The brilliant version of me doesn’t need a perfect routine, in fact she knows herself well enough to know that’s probably not possible.
She needs movement — even if it’s 1000 tiny steps (anyone get that reference?!)
3. I’m letting this season refine my work, not derail it
This is the piece I keep coming back to.
It would be easy to wait for a calmer season before taking myself seriously. Before stepping into the writer, coach, creator, leader I want to be.
But motherhood has sharpened me.
Time scarcity has clarified me.
Energy limits have made me more strategic.
Juggling has made me more honest about what actually matters.
This season isn’t stealing my brilliance.
It’s concentrating it.
And the work I’m building — slow, steady, rooted — is designed to hold me through seasons like this, not collapse when someone small wakes up at 4.15 a.m.
If you’re in this phase too, take heart. You’re not behind and you’re certainly not diminished. You’re building a life and a body of work at the same time, and that takes courage, clarity and relentless hope.

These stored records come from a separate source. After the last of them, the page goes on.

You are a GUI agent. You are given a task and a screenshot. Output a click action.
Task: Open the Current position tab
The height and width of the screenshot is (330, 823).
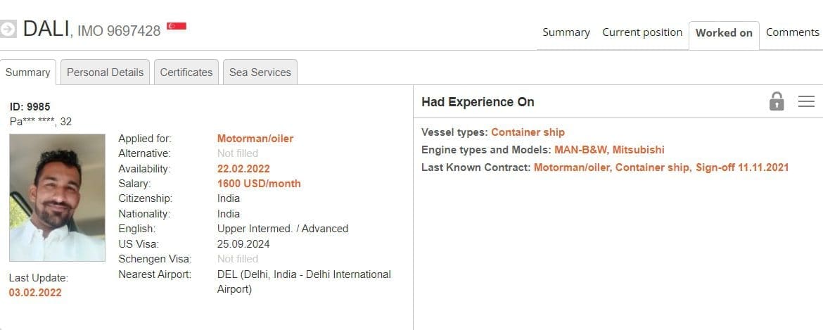click(x=642, y=32)
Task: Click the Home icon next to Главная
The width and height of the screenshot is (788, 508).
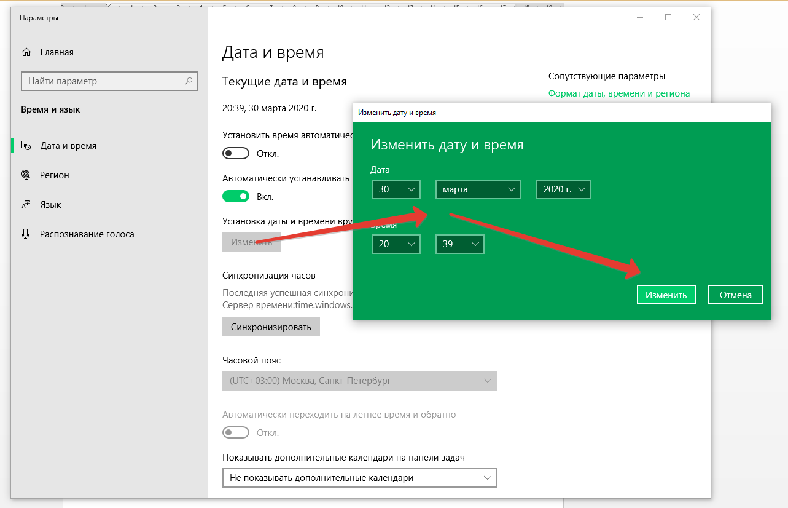Action: 26,52
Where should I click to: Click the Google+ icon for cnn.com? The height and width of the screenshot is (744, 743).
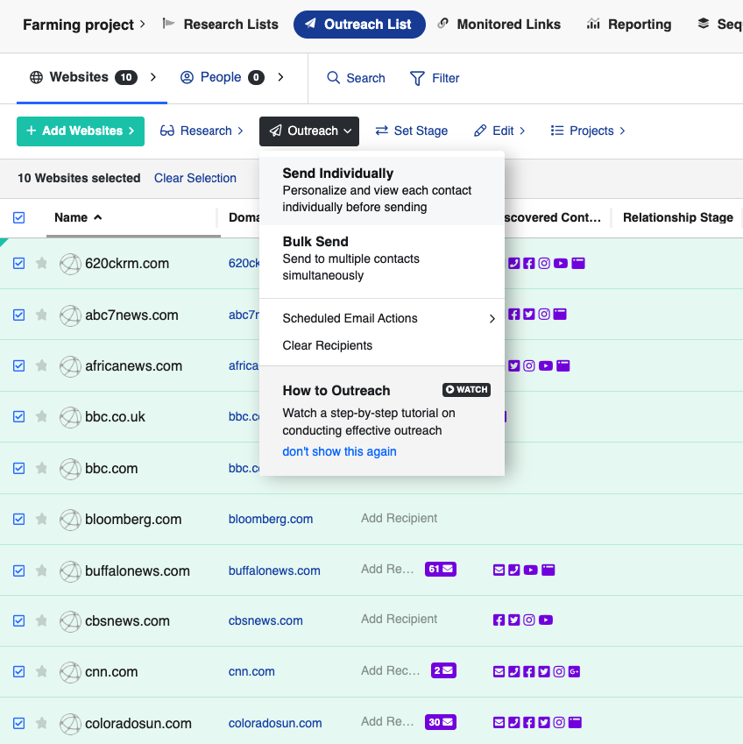[x=575, y=672]
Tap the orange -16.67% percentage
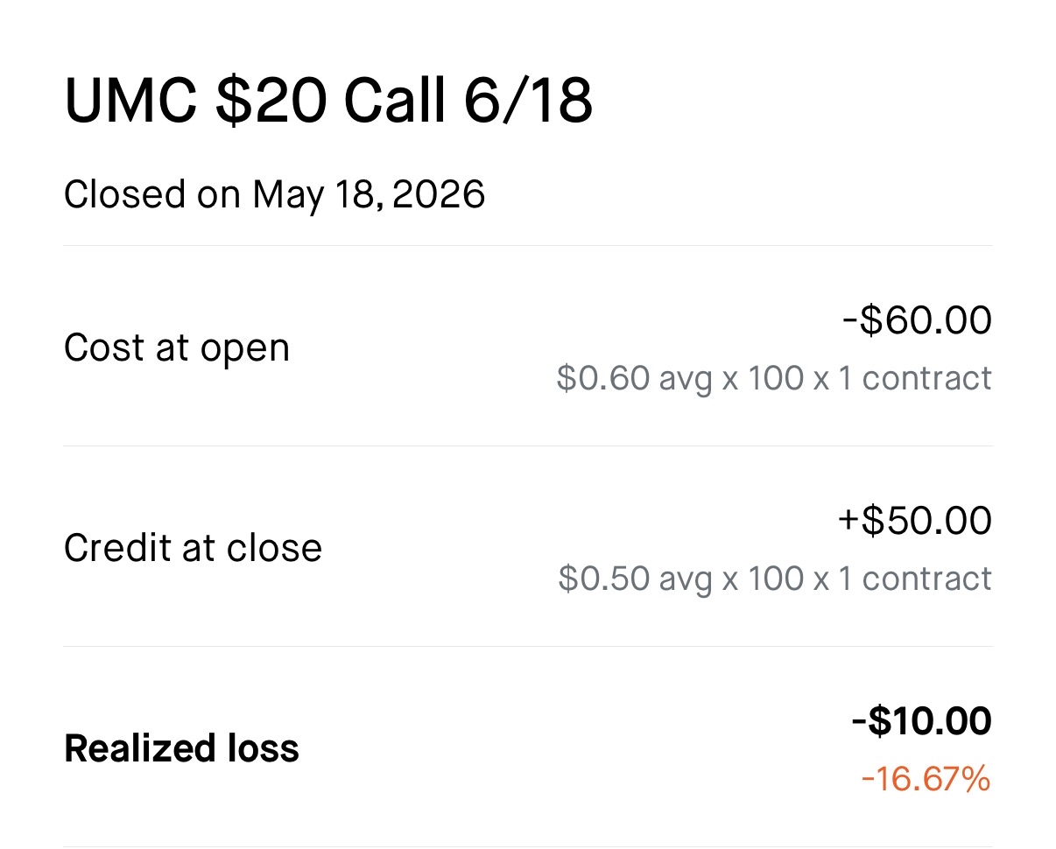This screenshot has width=1056, height=849. (926, 778)
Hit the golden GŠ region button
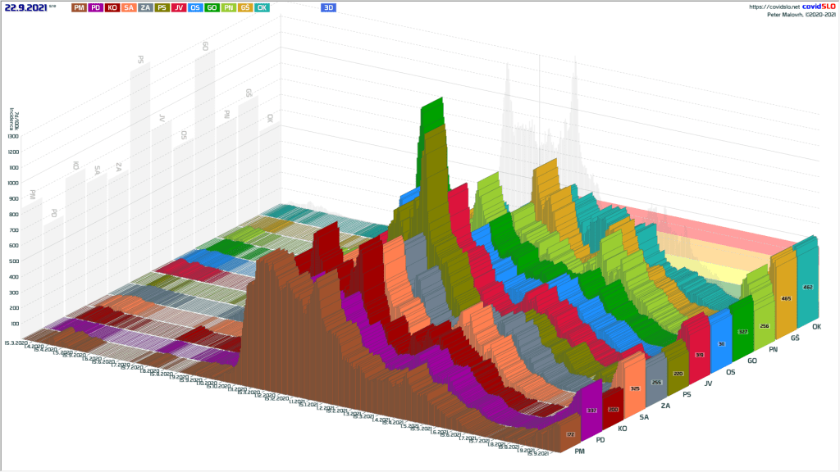The height and width of the screenshot is (472, 840). [x=245, y=7]
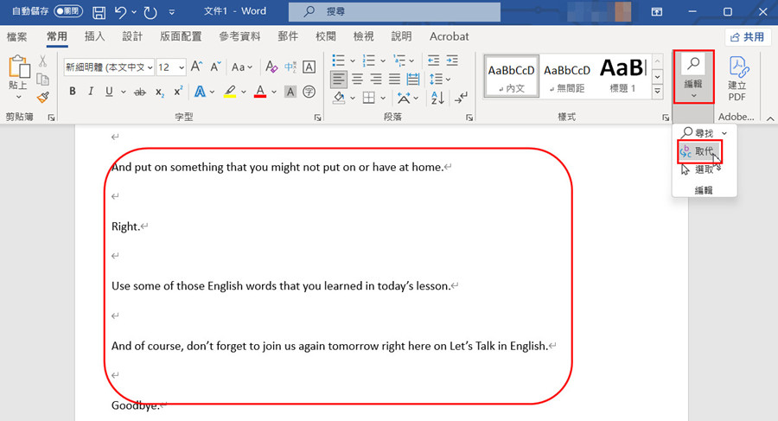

Keep going. The woman you’re becoming is already taking shape (and whilst I can’t offer you anything beyond my writing right now, if you’re wondering what I’ll be offering as a coach and teacher hybrid, it’s coming…)
With love,
Laura x
I’m Laura, a coach, teacher, professional soprano, creative soul, Squarespace designer and a mum of three. I’ve always been a multi-passionate sort: part intellect, part instinct, part art, part spreadsheets. You’ll find me in classrooms, rehearsal rooms, recording studios, muddy fields, Surrey cafés, and my kitchen trying to persuade small people to eat something green.
I believe in starting before you feel fully ready. I believe creativity arrives in tiny sparks you almost miss. I believe work can feel meaningful and alive, even in the middle of everyday life. I believe ambition isn’t something to shrink from.
If you’re here, you probably believe that too.




It sounds like you are already the woman you're coming. It's just that you are surrounded by (beautiful) limitations, that shape you too. It's life!